Knowledge Base

Logs

Management of logs for proprietary archive units – as for HDS archive units.

Operation:

A station that is a historical server subscribes to the project’s set of stations. A station is considered as a historical server when it produces at least one archive unit. A station that generates log information sends it to the subscribed set of stations. Previously the station that generated logs always sent it to the stations that had subscribed to the variable even though it was not a historical server.

Result:

Log entries for the starts and ends of operator sessions on all stations of the project are sent to the historical servers. A historical server can log the events on a variable without needing to subscribe to it permanently. (It is even possible not to load the variable but that is inadvisable for the time being, since–for reasons to do with project language–on reading a log some properties are searched for in the database loaded in memory.)

The filtering period for trends

Previously with the HDS, this functionality was managed in the HDS OPC server. That didn’t guarantee the same VTQ on the redundant servers and so, at the time of subscription, double the number of points could be stored. From version 8.10 SP2, this functionality has been handled at variable subscription. It is the server of the variable that manages the filtering period, so the VTQ transmitted is necessarily the same on the historical servers. The source is now unique and the historical server station doesn’t do any processing of the data.
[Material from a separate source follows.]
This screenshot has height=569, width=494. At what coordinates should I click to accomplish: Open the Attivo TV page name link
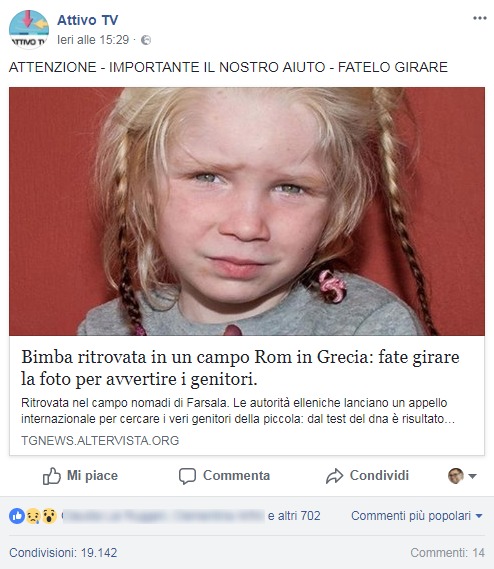87,20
Another change has been made to this functionality. Previously for instance, suppose that the value changed only at the start of a 30-minute period; then the time-stamp sent to the historical server could have a delay of 30 minutes. It caused fragmentation in the SQL database server and hence performance would deteriorate. Now however the time-stamp sent will be the current one at the end of the time-stamp period rounded to a multiple of that period except if the variable is timestamped.

For example if the period is 10 seconds and the variable changes every second, the transmitted time-stamps will be: 08:00:00.000, 08:00:10.000, 08:00:20.000. Previously one could have had 07:59:59.523, 08:09:59.123, 08:19:59.045. Warning: there is no synchronization on start-up, so in the example above one can also get 08:00:01.000, 08:00:11.000, 08:00:21.000.

Deadbands for trends in HDS

This feature only applies to trends stored via the HDS. This property is very useful because it lets you limit data volumes for the SQL database without overheads for displaying the tables (as would be the case if one increased the deadband for the variable).

Multiple associations
A real-time or historical data server station can belong to several associations. This feature is not configurable in version 8.10 SP2 because the multi association capability will only be officially released in version 8.2

Example of architecture:

A central server, SERV_CENTRAL, three local servers. SERVER1, SERVER2 and SERVER3.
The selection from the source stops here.